(DCP057) PEDIATRIC DIABETES: AN EXPLORATION OF SHARED CARE IN NOVA SCOTIA

Background: Care for pediatric type 1 diabetes(T1D) in Nova Scotia(NS) occurs at one tertiary care pediatric centre in Halifax (central zone) and several regional diabetes centres(DC) across the province serving all ages. Ideally, children receive diabetes care close to home to minimize the burden of disease experience, however, the increasing complexity of diabetes care means shared care between tertiary and regional centres is often sought by families and/or practitioners. We aimed to assess patterns in the provision of pediatric T1D care throughout NS and to understand the perspectives of DC staff.

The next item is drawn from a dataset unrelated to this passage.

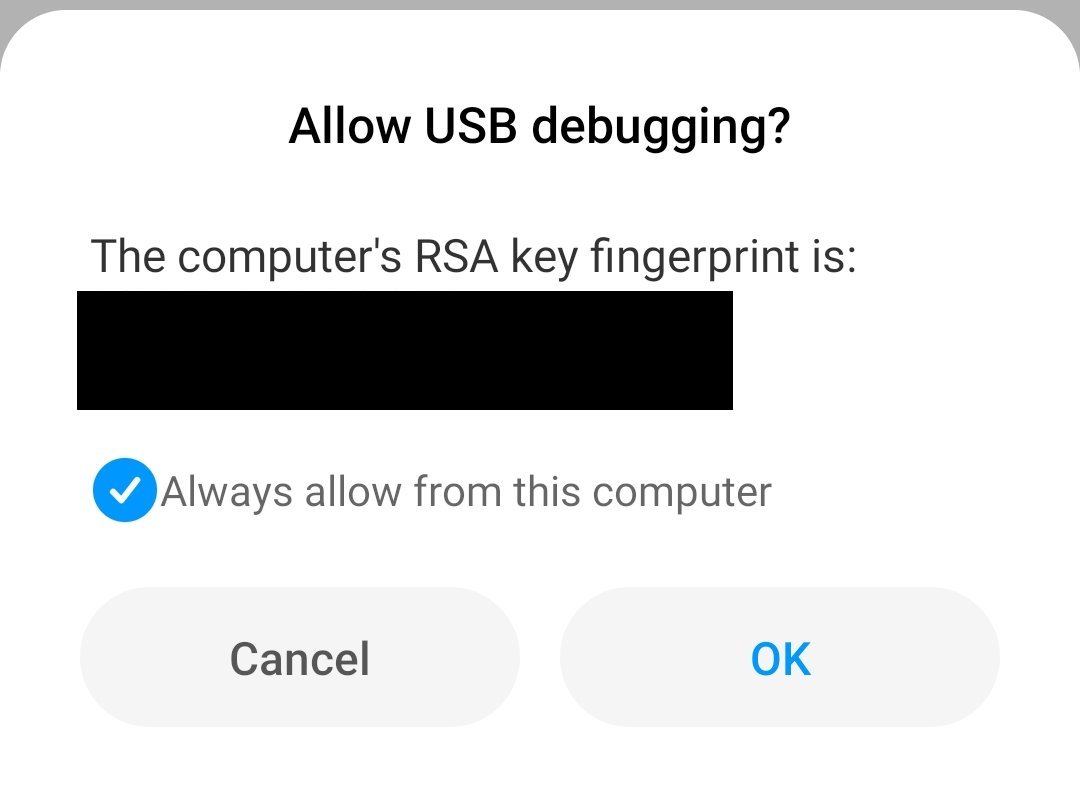Viewport: 1080px width, 793px height.
Task: Dismiss dialog via the gray area above
Action: tap(540, 5)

METHODS AND RESULTS: The Diabetes Care Program of NS (DCPNS) registry contains records for all DC visits in NS. Patients living outside of the central zone at diagnosis, aged < 15 years with T1D diagnosed between 2007-2016 and 2+ years of follow-up were classified as receiving shared, tertiary-only, or regional-only care. Shared care was defined as having regular or intermittent visits at both the tertiary and a regional DC. Semi-structured qualitative interviews were conducted with 20 staff and physicians working in regional and tertiary DCs to understand facilitators and challenges in shared care. Interviews were transcribed, coded, and analyzed for themes using NVivo.

Of 267 patients living outside central zone, 20% received tertiary care only, 37% regional only, 31% received ongoing shared care with rates varying by region, and 12% saw the tertiary centre only at the time of initial diagnosis. Children < 5 years old were more likely to have some shared care compared to older children. Two overarching themes from interviews were: Communication and Resources. Communication concerns revolved around variable formats and patterns of communication between regional and tertiary DCs as well as intra-centre communication between physicians and diabetes educators. Resource needs included mental health/social work support, after-hours phone support for families, and dedicated time for continuing professional development in pediatrics.

Conclusion: Four in 10 patients living in predominantly rural NS received some degree of shared care. Shared care represents a significant portion of pediatric diabetes care in NS but there is a need for formalized shared care processes. Existing networks such as the DCPNS registry could be leveraged to enhance standardized information collection and sharing across providers. Provincial support for regional DCs is needed to facilitate both continuing professional development and province-wide psychosocial supports with equitable access, enhancements would benefit all patients.